### EXERCISE
Looking at the entries, how many lines hold the word "Expand"? State the number by itself.

Collected data entries:
---
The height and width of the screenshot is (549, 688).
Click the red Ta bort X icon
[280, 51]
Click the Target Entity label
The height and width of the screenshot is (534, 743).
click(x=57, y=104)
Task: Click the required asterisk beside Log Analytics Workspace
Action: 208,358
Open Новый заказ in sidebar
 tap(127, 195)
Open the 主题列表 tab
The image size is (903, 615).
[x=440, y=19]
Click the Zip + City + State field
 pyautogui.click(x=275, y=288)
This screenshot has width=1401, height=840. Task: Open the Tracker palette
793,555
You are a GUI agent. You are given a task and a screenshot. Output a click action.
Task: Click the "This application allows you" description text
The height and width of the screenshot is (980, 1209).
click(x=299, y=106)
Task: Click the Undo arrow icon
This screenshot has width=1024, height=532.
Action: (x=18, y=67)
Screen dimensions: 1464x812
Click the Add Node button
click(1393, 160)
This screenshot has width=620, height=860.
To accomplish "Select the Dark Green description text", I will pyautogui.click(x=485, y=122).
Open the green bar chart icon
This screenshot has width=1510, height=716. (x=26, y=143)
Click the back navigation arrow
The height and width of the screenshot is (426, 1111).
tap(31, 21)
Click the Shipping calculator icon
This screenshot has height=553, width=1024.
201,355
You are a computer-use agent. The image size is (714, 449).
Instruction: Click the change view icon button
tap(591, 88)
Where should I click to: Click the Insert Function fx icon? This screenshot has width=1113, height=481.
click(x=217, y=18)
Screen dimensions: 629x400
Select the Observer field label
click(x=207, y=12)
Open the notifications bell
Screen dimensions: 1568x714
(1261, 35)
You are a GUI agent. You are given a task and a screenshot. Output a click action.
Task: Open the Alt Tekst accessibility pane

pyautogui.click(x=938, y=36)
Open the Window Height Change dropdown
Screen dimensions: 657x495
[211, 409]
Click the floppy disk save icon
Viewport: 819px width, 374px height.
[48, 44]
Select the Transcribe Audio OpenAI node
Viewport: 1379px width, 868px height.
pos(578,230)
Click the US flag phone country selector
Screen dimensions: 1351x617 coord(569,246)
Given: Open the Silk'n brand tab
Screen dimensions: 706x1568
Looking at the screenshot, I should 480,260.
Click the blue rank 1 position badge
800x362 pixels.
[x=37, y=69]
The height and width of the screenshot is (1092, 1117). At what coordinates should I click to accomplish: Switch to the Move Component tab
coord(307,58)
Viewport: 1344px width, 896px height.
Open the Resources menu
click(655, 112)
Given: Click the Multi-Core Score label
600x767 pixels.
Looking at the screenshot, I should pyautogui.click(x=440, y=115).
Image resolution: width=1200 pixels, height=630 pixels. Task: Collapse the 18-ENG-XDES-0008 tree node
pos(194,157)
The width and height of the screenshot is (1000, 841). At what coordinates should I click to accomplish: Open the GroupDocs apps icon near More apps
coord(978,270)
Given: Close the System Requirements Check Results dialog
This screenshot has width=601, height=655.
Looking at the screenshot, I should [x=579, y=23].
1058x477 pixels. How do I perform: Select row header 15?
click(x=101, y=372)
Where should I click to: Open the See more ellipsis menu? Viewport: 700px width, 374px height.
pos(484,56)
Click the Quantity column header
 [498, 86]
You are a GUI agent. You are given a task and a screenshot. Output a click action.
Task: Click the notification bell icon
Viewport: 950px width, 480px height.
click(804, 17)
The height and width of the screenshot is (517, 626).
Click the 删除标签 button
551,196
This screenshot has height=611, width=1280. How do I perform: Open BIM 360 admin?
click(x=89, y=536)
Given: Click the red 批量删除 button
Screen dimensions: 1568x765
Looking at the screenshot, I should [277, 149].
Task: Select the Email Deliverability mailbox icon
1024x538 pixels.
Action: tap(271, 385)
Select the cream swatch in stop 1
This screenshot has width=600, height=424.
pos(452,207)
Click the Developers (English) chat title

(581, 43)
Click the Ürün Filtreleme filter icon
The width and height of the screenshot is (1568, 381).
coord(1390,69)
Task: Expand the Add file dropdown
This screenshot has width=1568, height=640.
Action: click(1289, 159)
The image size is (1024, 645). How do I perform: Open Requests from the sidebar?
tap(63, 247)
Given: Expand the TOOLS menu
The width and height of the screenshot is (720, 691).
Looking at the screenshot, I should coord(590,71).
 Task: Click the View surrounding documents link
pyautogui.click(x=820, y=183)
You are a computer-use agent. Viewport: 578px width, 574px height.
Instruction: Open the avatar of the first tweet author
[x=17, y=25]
---
### EXERCISE SOLUTION
2